Australia’s Covid-19 response failed the nation’s most vulnerable people and in many cases amounted to overreach, according to a new report.

The report, Fault lines: an independent review into Australia’s response to Covid-19, led by former public servant Peter Shergold, also found some lockdowns and border closures were not necessary and schools should have remained open.

“For many of us, the story of Covid-19 will be one of inconvenience,” the private- sector funded report says. “It will be a story of cutting our own hair, struggling to exercise, missed holidays, too much takeaway … and endless Zoom meetings.

“For others, Covid-19 will be a story of trauma, isolation and terrifying uncertainty.

“It will be a story of being locked in overcrowded housing, job loss and missing out on government supports.

“It will be a story of more domestic violence, increased alcohol abuse, deteriorating mental and physical health.

“It will be a story of loss and the brutal realisation of not being able to say final goodbyes to loved ones.”

The report, released on Thursday, says politically driven health orders and excessive lockdowns failed to protect the old, ignored the young and abandoned disadvantaged communities.
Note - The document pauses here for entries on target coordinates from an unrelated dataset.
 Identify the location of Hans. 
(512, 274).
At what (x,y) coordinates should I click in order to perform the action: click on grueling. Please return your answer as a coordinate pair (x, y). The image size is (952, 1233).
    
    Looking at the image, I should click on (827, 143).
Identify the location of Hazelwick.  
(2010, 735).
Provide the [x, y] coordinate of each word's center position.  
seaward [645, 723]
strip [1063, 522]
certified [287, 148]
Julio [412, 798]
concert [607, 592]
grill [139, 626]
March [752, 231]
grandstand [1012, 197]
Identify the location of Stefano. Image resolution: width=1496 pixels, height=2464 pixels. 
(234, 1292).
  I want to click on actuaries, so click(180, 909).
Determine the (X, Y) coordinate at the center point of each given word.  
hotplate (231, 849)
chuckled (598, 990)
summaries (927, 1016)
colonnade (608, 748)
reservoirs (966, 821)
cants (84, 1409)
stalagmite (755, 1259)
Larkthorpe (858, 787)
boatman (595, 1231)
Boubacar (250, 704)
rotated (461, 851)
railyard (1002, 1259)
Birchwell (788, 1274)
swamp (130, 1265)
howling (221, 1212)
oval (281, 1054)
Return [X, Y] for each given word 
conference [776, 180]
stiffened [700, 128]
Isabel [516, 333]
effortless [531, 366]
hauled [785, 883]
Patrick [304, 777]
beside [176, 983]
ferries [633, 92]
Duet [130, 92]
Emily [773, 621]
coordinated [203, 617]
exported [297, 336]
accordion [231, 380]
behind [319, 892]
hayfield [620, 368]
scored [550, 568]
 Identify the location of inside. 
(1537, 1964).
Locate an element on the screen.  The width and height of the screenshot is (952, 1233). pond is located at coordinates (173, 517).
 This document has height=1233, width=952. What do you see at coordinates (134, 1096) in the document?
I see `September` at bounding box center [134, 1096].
“It’s imperative that we heed these lessons and take action to ensure we’re better prepared for whatever the next health crisis is – because we know there will be another one,” Prof Shergold said.

While school closures were probably the right decision when the virus was little understood, “it was wrong to close entire school systems, particularly once new information indicated that schools were not high-transmission environments”, the report says.

“For children and parents (particularly women), we failed to get the balance right between protecting health and imposing long-term costs on education, mental health, the economy and workforce outcomes.”

Covid-19 rules were often enforced in ways that lacked fairness and compassion.

“Business people were often allowed to travel across borders whilst those wanting to visit dying loved ones or newborn family members were not afforded a similar opportunity,” the report says.

Shergold called on Australian governments to consider the report’s recommendations, which include putting the most vulnerable at the centre of future health crisis planning.

It also recommends the establishment of an Australian centre for disease control, more transparency around decision making and better collaboration across state lines.

The review was funded by the Paul Ramsay Foundation, the Minderoo Foundation and the John and Myriam Wylie Foundation.

The review panel included Shergold, Jillian Broadbent, Isobel Marshall and Peter Varghese.